- _What you have to do_
Find every line in the records below that contains the word "agent", and copy each such line.

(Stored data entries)

········

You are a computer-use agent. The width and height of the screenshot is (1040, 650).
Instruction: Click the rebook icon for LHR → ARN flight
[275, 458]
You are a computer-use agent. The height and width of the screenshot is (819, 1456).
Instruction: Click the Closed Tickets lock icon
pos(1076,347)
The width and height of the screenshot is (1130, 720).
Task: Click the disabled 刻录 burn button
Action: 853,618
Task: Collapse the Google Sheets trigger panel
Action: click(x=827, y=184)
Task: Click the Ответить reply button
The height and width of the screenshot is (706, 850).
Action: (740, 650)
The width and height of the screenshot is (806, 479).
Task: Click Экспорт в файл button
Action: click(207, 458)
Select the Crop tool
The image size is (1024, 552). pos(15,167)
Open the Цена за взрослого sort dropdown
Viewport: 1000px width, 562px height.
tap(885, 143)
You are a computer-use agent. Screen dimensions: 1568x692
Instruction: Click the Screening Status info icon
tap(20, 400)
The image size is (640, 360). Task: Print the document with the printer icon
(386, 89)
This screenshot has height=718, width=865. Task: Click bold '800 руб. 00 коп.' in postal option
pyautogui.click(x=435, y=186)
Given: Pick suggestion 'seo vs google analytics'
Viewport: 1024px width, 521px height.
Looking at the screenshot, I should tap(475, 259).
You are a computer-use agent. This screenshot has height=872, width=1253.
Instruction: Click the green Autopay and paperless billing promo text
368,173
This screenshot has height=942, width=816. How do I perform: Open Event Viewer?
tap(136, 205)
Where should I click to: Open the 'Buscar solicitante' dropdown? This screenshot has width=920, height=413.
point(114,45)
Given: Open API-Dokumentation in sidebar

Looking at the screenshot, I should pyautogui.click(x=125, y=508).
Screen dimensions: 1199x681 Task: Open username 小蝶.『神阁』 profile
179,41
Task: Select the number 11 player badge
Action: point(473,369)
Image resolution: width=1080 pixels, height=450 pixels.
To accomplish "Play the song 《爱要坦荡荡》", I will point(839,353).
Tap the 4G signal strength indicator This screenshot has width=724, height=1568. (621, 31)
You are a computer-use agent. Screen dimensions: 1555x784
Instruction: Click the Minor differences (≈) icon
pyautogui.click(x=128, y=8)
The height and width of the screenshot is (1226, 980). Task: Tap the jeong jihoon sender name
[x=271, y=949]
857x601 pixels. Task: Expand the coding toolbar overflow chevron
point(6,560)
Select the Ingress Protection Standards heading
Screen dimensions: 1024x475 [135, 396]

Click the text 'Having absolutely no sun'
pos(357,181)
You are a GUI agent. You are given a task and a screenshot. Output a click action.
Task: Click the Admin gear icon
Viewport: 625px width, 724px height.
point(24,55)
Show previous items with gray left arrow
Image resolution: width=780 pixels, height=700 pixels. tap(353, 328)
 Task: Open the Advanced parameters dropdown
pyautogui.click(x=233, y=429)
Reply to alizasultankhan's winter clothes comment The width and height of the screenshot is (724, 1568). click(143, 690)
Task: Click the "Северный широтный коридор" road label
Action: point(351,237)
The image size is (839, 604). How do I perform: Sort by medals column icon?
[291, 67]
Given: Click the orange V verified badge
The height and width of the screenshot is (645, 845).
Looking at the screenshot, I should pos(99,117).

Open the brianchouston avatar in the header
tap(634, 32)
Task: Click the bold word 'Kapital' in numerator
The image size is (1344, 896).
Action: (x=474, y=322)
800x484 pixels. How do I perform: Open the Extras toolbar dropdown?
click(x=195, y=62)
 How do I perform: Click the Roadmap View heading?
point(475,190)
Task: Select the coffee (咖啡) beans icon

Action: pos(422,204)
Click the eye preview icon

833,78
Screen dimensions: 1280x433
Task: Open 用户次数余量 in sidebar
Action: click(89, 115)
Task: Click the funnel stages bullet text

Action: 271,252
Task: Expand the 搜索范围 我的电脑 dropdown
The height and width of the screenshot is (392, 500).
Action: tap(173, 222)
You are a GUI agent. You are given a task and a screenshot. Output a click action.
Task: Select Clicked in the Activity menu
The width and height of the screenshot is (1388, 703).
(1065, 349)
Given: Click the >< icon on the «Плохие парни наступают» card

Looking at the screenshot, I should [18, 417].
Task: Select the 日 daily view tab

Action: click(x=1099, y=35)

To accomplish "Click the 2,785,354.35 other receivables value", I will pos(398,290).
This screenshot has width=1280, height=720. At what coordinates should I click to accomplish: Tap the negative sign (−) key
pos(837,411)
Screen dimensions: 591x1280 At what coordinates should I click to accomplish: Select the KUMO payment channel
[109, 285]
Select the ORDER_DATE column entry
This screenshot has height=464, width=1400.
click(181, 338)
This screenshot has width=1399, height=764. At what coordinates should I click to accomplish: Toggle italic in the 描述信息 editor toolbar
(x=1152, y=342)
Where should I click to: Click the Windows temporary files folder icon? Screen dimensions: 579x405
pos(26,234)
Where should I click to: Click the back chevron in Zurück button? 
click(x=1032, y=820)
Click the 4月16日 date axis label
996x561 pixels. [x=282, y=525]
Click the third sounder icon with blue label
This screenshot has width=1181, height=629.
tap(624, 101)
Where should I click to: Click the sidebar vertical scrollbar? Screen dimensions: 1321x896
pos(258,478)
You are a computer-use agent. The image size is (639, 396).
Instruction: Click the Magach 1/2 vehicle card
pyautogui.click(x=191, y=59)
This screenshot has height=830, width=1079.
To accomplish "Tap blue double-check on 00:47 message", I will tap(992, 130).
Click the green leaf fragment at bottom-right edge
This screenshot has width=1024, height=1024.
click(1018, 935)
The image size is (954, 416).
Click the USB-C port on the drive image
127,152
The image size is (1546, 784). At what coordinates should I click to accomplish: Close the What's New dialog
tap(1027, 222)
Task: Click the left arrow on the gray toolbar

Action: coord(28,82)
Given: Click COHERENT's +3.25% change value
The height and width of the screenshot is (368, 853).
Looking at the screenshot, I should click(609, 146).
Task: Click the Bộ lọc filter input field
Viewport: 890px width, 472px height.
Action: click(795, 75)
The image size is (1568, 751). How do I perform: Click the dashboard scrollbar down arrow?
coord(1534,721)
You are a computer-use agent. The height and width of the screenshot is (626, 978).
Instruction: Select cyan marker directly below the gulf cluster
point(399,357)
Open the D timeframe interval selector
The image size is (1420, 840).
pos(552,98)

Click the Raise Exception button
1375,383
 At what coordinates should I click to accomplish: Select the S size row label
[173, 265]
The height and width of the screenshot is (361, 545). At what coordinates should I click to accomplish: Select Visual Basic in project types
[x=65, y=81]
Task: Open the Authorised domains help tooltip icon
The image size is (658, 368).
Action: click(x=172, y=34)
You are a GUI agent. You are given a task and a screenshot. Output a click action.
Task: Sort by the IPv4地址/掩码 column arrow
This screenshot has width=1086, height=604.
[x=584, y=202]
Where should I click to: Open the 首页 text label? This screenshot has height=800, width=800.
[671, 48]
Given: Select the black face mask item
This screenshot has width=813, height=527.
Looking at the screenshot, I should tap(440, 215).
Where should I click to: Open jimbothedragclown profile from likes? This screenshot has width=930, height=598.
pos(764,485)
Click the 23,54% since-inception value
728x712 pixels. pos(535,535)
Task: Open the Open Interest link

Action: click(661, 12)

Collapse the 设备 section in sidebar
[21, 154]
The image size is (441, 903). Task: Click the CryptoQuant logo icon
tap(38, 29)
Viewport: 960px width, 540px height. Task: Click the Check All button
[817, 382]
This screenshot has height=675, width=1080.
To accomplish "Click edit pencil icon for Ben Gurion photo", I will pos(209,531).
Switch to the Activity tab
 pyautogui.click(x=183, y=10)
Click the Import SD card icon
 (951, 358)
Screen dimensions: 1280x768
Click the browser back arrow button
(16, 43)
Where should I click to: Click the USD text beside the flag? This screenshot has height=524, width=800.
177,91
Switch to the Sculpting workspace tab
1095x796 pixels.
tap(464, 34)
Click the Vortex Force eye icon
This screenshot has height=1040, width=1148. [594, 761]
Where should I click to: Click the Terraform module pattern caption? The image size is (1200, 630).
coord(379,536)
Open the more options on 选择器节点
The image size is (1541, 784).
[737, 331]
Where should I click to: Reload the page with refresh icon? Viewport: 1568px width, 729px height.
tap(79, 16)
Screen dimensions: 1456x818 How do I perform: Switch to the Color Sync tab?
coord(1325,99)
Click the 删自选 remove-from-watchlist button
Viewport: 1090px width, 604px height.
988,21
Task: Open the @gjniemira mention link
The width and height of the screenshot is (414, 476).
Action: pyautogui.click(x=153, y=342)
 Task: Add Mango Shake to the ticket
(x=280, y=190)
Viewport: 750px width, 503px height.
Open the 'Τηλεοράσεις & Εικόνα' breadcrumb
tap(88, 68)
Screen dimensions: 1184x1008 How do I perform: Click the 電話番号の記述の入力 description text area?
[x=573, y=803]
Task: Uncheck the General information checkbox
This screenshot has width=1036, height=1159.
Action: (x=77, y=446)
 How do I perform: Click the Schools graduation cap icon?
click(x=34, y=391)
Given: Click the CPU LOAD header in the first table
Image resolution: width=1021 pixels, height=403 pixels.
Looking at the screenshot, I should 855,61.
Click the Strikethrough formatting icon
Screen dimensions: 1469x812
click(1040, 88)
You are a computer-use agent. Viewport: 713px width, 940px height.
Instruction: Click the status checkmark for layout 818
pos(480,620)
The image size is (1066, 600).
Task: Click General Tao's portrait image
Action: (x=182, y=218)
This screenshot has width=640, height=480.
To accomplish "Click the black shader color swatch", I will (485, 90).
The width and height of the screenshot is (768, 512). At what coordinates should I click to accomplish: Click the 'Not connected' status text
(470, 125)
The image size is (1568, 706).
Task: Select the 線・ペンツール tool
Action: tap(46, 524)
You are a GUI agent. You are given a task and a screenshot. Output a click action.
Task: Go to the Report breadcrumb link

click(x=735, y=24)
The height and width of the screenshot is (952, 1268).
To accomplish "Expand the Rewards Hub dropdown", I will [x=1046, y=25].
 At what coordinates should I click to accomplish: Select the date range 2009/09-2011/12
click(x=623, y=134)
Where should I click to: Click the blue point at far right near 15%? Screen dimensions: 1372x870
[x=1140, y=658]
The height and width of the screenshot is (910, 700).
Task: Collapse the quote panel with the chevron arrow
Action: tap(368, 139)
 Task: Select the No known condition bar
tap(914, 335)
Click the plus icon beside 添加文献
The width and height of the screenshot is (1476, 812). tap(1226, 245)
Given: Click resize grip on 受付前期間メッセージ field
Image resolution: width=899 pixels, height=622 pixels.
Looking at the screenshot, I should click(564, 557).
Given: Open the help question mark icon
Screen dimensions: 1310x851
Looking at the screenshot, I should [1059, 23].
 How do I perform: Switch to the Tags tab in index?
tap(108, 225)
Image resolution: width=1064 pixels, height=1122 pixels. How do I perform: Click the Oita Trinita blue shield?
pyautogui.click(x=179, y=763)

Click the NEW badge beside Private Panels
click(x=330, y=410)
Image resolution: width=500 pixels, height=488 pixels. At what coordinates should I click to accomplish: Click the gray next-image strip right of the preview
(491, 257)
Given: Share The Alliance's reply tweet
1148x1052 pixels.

········

- _Answer section_
You are a computer-use agent. The width and height of the screenshot is (1040, 650).
You are a computer-use agent. The height and width of the screenshot is (819, 1456).
You are a computer-use agent. Screen dimensions: 1568x692
You are a computer-use agent. This screenshot has height=872, width=1253.
You are a computer-use agent. Screen dimensions: 1555x784
You are a GUI agent. You are given a task and a screenshot. Output a click action.
You are a GUI agent. You are given a task and a screenshot. Output a click action.
You are a computer-use agent. The image size is (639, 396).
You are a computer-use agent. The height and width of the screenshot is (626, 978).
You are a GUI agent. You are given a task and a screenshot. Output a click action.
You are a computer-use agent. Viewport: 713px width, 940px height.
You are a GUI agent. You are given a task and a screenshot. Output a click action.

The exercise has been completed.